[INPUT FOR THIS TASK Boundary: Start]

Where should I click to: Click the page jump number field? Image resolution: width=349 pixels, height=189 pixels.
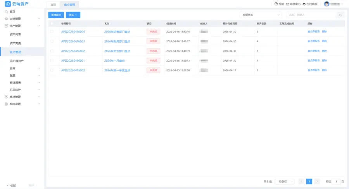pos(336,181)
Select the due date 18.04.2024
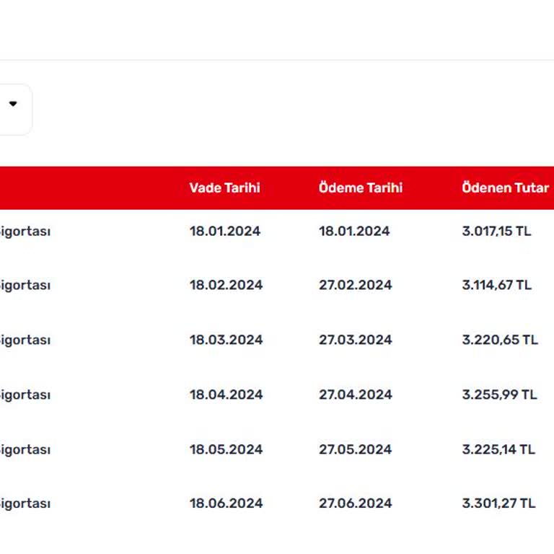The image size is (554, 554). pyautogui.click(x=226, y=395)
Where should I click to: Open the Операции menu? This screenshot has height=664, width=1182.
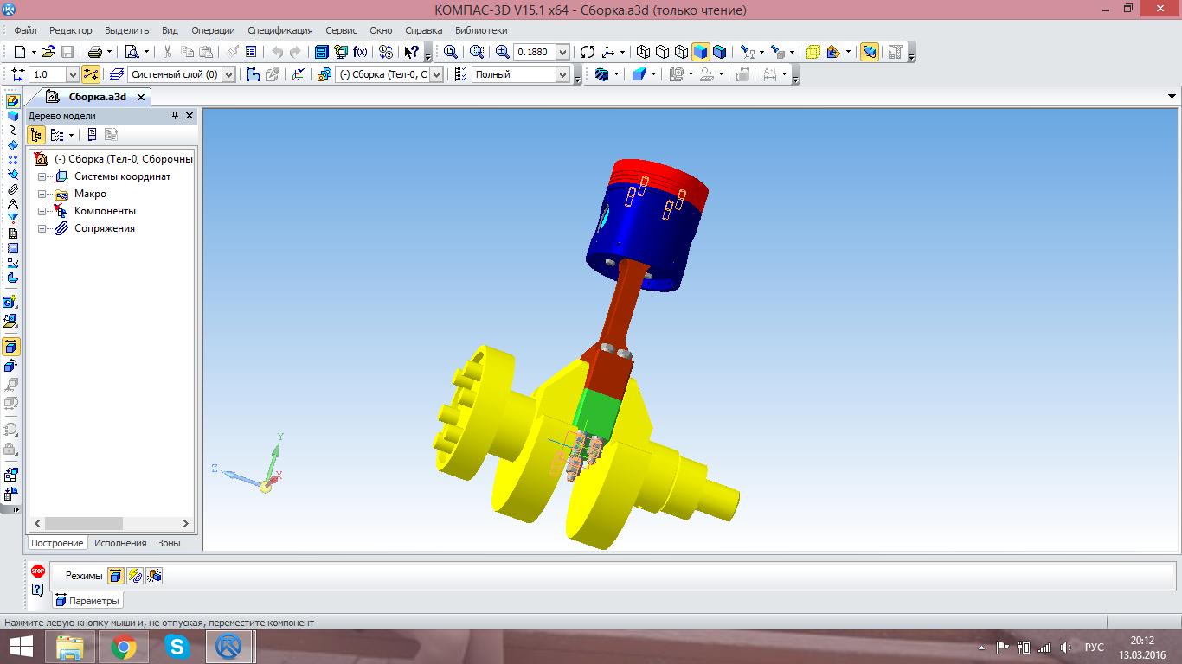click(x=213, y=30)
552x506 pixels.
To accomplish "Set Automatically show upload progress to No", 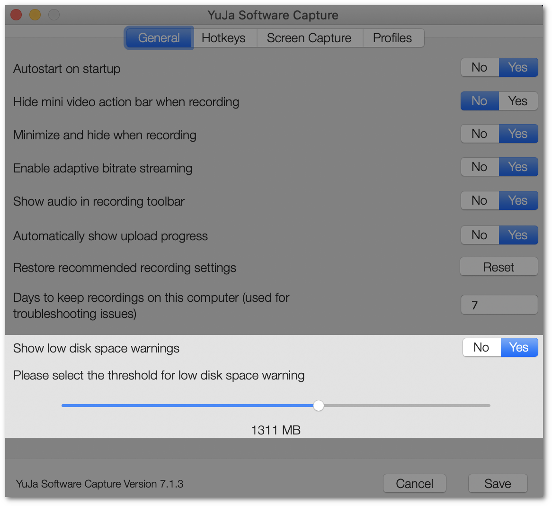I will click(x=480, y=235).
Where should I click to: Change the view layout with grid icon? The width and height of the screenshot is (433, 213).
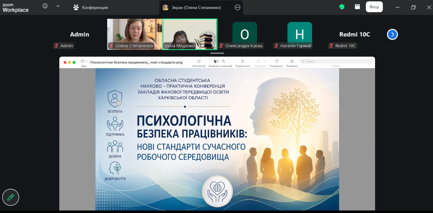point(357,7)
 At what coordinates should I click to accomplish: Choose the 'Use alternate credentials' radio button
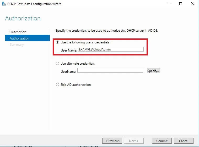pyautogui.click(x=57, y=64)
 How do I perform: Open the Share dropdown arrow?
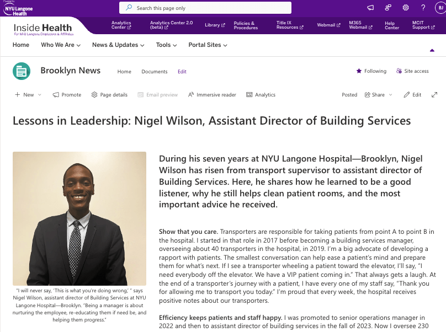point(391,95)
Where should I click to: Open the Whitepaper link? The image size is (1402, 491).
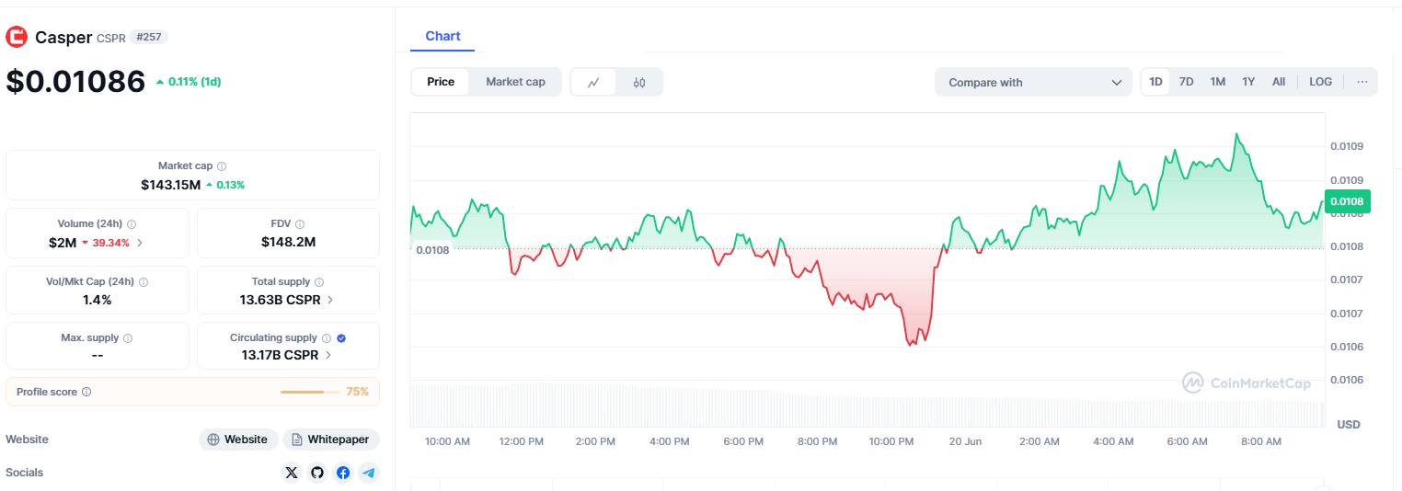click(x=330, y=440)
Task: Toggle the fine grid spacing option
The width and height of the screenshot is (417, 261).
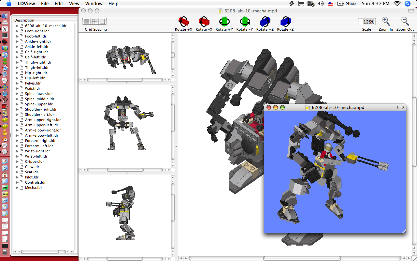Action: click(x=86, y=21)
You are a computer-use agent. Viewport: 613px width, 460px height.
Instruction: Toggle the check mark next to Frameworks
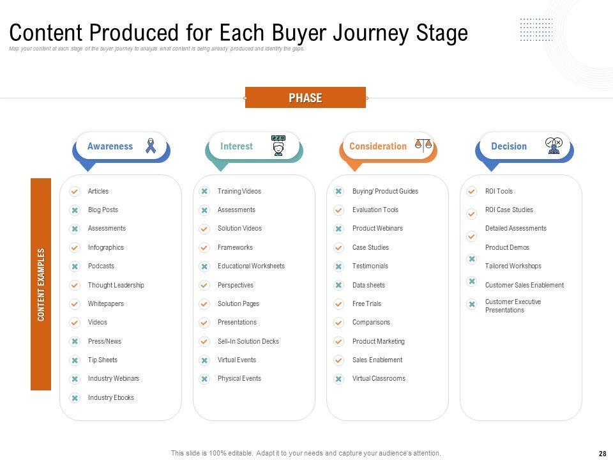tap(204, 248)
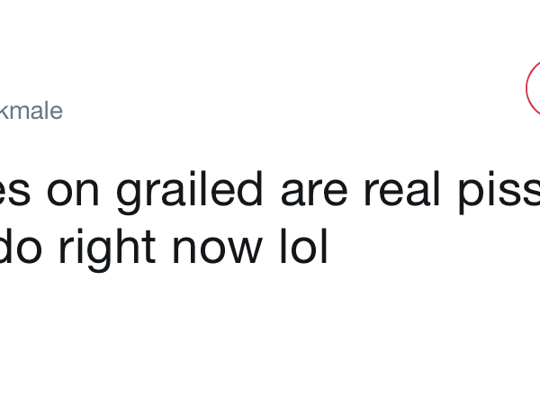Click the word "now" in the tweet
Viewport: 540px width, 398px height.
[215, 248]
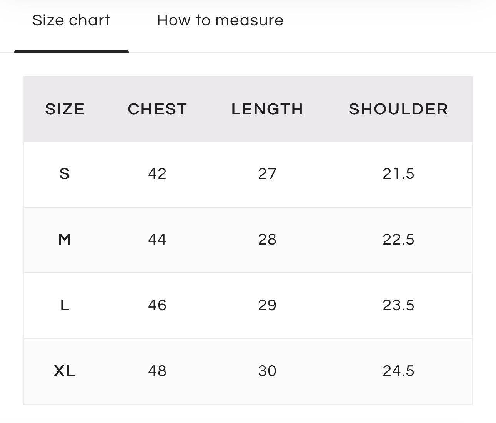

[INPUT FOR THIS TASK Boundary: End]

> WORK REQUIRED
Nothing but the lines from the first line of the data through the line with "552x506 pixels." belongs in the answer, copied exactly and without pictures.

> WRITTEN SOLUTION
Where should I click to: Click the page jump number field? Image resolution: width=349 pixels, height=189 pixels.
pos(336,181)
Select the due date 18.04.2024
The image size is (554, 554). pyautogui.click(x=226, y=395)
Where should I click to: Open the Операции menu? This screenshot has height=664, width=1182.
click(x=213, y=30)
552x506 pixels.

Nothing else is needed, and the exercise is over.